[p. 331]
Twee gedichten van Peter H.B. Schipper
Nero’s spijt
Azuren hemel,
over het veld van Mars
glijden de gieren.
Brittanicus
onder storm en regen;
mijn minnares Poppaea Sabina
geurend langs mijn ledematen
vermoordt mijn moeder;
het zwaard aangegord tegen de zwarte
palmbomen van mijn haat,
mijn paleis is een herberg
bij geurende graven;
(de gieren cirkelen rondom).
Locusta,
ik zie haar handen boven de beker
kaarslicht,
wolken van verraders
op blauwe tegels in mozaïeken
zuipend aan mijn tafel
zochten uw dood
in koel water, gevoegd bij wijn;
morgen zal ik schoppen van spijt,
Poppaea treffen
haar door was Agrippina’s dood.
[p. 332]
Anicetus
mijn moeder droeg mij in een
zwaarddoorboorde buik.
Ik sta op mijn dak, zie
Rome branden,
mijn paleis groeit
van Esquilijn tot Palentijnse heuvel,
het groen, het leven moet wijken
branden als fakkels in de tuinen de Christenen.

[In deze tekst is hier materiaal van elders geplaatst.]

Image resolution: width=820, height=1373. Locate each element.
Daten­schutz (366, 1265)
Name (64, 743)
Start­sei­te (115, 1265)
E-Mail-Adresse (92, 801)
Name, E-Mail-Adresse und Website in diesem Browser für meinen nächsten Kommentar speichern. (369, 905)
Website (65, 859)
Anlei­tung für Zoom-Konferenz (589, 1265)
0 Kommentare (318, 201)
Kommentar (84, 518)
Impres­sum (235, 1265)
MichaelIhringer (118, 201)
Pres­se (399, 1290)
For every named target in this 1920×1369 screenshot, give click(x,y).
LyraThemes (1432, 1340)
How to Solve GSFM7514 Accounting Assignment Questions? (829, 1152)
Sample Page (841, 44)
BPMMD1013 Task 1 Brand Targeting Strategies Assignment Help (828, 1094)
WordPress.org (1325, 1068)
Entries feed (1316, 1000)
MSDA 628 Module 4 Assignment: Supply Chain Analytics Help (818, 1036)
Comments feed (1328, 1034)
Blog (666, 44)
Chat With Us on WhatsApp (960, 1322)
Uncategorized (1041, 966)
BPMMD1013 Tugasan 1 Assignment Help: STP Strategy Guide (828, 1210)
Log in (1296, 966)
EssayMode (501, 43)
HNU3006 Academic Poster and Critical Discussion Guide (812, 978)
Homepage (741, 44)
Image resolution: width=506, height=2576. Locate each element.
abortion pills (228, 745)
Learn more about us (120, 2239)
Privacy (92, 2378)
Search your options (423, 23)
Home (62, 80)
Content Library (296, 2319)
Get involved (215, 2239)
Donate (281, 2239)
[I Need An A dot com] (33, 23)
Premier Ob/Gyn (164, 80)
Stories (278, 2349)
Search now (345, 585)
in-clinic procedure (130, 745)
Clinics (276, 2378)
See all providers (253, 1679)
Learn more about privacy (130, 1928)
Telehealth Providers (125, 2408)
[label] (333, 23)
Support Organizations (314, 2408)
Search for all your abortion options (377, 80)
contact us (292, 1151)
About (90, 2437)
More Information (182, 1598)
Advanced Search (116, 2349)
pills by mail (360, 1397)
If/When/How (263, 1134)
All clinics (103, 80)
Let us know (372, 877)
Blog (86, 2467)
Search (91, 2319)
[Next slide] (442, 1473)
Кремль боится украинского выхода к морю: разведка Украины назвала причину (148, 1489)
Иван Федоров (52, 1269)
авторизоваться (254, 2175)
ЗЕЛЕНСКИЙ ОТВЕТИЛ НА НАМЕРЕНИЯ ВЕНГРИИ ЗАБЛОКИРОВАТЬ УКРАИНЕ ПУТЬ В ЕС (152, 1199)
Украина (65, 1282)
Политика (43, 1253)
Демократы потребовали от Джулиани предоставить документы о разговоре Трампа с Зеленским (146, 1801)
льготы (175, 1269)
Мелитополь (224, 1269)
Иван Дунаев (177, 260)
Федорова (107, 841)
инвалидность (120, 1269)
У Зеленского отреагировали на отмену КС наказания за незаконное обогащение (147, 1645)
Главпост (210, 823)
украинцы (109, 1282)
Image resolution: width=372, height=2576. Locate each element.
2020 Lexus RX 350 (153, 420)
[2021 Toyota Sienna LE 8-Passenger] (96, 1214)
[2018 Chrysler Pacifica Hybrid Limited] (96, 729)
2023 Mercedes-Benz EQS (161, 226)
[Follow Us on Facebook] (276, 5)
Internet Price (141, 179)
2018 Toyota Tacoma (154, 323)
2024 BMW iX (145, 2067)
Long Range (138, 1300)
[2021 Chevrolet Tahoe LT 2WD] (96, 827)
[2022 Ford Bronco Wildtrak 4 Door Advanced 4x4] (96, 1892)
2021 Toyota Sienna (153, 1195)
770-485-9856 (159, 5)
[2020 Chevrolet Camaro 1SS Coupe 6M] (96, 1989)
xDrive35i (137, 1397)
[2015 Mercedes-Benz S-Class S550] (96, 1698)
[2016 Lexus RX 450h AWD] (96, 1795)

In mijn droom zag ik roos,
opbloeiend bij het landhuis van mijn moeder.
Trouwe Phaon
de Via Appia is verlaten
onkruid groeit overal,
legers gaan niet meer.
In de Senaat,
over de marmeren banken,
lusteloze gezichten,
enkel bedacht op wellust,
misschien in moorden.
Riet van het moeras
trouwer dan
vele vrienden,
bloed druipt van mijn handen,
was ik het die Otto bedroog?
[p. 333]
De witte paarden voor mijn wagen
voeren mij naar de hel
de duivel lacht zijn tanden bloot.
Mijn Burrus en Seneca,
de dolk op mijn keel
siddert,
ik ben een distel,
waarbij de roos zich te slapen legt.
Morgenvroeg, de roos ontwaakt,
Galba klopt aan uw poorten
Rome,
ik sterf en zie u weer.
[p. 334]
Ik doe van alles!
voor Renny
Over morsige weiden mompelt mijn
mond, de
roep van een kraai in de lente
over hoge eikebossen hamsteren de
wolken.
Een kever kruipt over mijn knie,
was het maar winter,
schaatsend in krassende kerven op het ijs,
een diamanten ring blikkerend
in de vitrine van een gierig goudsmid,
die niet weet dat hij morgen
beroofd wordt.
De drogist steekt een gouden tong tegen
me uit;
(waar hij die vandaan haalt mag Joost weten).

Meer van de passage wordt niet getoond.